Este artículo se publicó hace 14 años.
Tráfico de órganos en una central nuclear británica
Los cuerpos de los trabajadores de la empresa fueron manipulados para investigar la radiación durante 30 años
Con la misma dedicación que el doctor Frankenstein, los responsables médicos de la central nuclear británica de Sellafield se sirvieron de los órganos de los trabajadores fallecidos para sus investigaciones durante décadas. Lo hicieron violando la ley y sin pedir permiso a sus familiares, como acaba de certificar una comisión de investigación al presentar sus conclusiones.
Órganos y huesos eran extraídos de los cadáveres para ser analizados y descubrir posibles efectos de la radiación. Los restos eran después incinerados. La ceniza era examinada con la intención de hallar restos de plutonio. Los órganos más solicitados eran corazón, hígado, pulmones y lengua.
El jefe del equipo médico de Sellafield, Geoffrey Schofield, contaba con la complicidad del tanatorio del hospital de West Cumberland. Schofield se desplazaba allí y hacía el pedido. A veces, solicitaba que los patólogos extrajeran un hueso del cadáver.
“Chapman (un funcionario del tanatorio) sacaba un hueso después de la autopsia y recomponía la pierna utilizando un palo de escoba”, dice la comisión en su informe. De otra manera, los familiares descubrirían en el funeral que el cuerpo había sido manipulado.
Era una práctica habitual porque Chapman contó que compraba los palos en una tienda y luego pasaba la factura al hospital.
La comisión ha descubierto 65 casos comprobados de este tráfico de órganos en Sellafield entre 1961 y 1992, a los que hay que sumar otros doce ocurridos en otros centros.
El ministro de Energía, Chris Huhne, presentó los resultados en el Parlamento y pidió disculpas a las familias de los trabajadores.

**Material proporcionado:**

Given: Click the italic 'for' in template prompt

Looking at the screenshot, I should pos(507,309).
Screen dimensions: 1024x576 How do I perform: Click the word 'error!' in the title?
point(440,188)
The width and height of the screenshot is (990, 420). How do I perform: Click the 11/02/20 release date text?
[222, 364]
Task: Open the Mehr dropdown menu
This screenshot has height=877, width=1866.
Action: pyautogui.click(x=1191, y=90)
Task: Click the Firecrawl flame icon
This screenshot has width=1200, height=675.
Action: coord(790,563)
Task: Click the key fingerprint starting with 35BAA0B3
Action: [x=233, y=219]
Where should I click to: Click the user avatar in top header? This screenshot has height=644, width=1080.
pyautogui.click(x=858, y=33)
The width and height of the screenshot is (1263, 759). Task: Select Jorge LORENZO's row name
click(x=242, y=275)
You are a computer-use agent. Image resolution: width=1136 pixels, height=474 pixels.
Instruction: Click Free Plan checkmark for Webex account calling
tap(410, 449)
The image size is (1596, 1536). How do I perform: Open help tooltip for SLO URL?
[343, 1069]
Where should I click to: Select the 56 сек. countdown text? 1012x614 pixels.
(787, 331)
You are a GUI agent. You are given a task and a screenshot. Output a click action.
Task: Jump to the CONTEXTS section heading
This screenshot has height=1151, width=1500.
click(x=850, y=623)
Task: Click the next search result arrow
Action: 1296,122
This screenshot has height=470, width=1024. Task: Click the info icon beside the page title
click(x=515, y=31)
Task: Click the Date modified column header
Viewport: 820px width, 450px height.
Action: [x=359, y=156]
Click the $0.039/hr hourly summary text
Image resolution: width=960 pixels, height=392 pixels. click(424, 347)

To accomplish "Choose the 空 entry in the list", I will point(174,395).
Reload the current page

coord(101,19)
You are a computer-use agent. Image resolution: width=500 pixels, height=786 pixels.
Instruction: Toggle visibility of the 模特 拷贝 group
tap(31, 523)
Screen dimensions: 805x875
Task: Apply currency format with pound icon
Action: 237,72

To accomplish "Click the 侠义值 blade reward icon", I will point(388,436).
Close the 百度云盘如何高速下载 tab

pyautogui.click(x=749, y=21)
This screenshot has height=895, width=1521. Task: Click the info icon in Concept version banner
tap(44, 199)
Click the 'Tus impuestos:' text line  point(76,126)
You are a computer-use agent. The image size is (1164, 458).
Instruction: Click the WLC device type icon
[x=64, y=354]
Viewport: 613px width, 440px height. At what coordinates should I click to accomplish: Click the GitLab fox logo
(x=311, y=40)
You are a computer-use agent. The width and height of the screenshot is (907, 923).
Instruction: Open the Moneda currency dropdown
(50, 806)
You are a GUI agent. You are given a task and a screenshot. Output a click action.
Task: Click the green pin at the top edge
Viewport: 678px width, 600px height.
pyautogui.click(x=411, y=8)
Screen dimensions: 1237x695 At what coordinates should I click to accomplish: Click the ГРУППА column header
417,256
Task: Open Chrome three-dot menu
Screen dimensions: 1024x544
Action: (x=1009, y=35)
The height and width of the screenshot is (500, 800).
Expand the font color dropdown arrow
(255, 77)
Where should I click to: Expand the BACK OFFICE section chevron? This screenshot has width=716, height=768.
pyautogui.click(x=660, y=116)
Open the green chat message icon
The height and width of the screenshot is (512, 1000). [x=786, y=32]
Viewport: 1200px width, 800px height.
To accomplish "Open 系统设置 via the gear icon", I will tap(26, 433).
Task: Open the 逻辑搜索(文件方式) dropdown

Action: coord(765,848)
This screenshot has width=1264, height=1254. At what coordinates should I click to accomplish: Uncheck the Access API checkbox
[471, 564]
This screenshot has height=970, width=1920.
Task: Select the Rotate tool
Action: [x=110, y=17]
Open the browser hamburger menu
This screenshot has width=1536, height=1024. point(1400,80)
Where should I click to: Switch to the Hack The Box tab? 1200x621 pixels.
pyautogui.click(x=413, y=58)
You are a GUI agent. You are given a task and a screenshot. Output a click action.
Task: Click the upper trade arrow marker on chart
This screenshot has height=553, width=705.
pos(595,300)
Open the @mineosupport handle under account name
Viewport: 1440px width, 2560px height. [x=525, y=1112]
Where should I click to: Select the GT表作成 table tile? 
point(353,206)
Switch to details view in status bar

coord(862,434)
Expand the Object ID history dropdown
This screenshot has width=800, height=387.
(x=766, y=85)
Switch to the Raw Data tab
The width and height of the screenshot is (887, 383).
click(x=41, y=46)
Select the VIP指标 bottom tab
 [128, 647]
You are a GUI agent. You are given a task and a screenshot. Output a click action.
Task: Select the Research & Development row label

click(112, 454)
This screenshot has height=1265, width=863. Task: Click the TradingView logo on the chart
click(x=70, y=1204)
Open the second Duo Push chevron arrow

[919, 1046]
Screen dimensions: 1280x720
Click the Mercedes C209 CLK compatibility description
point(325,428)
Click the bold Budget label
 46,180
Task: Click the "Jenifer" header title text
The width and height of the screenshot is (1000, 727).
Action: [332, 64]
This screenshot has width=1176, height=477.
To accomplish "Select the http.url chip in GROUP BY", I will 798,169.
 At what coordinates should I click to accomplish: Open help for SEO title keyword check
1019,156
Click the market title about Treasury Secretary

**Preguntas de comprensión:**
(a) Según el artículo sobre el tráfico de órganos en Sellafield, ¿qué órganos eran los más solicitados?
(b) Escribe la continuación del artículo sobre el tráfico de órganos en Sellafield a partir de su última frase.
Los ítems no desempeñan ningún papel en esto.

**Respuestas por tarea:**
(a) El corazón, el hígado, los pulmones y la lengua.

(b)
Dado el tiempo transcurrido, no se llevará el caso a los tribunales. Los hechos investigados son constitutivos de delito desde 2004, aunque en los años 60 ya era imprescindible pedir el permiso de la familia para cualquier análisis del cuerpo del difunto.
El doctor Schofield, fallecido en 1985, trabajaba en la más completa impunidad y no precisamente en secreto. Sus jefes sabían lo que hacía y gozaba de la colaboración del hospital.
Hasta los forenses de la provincia le hacían favores. Llegaron a ordenar autopsias en casos de muerte natural sin que estuvieran justificadas. Schofield podía ordenar así que abrieran el cuerpo y le entregaran los órganos.
Los familiares han quedado horrorizados al confirmarse las sospechas que originaron la investigación hace tres años. “Enterramos una carcasa”, dijo el hijo de Stan Higgins, un trabajador de la central que murió con 50 años.
“Después de un accidente en la planta de Sellafield, mi padre fue posiblemente la persona del mundo que más radiación había soportado. Entró en el edificio para ayudar a sacar a los compañeros”, explica ahora el hijo de Higgins.
Al morir, Schofield se ocupó de que le sacaran todos los órganos principales. En el informe de la autopsia, se dijo: “No hay pruebas de que el hombre falleciera a causa de la radiación”.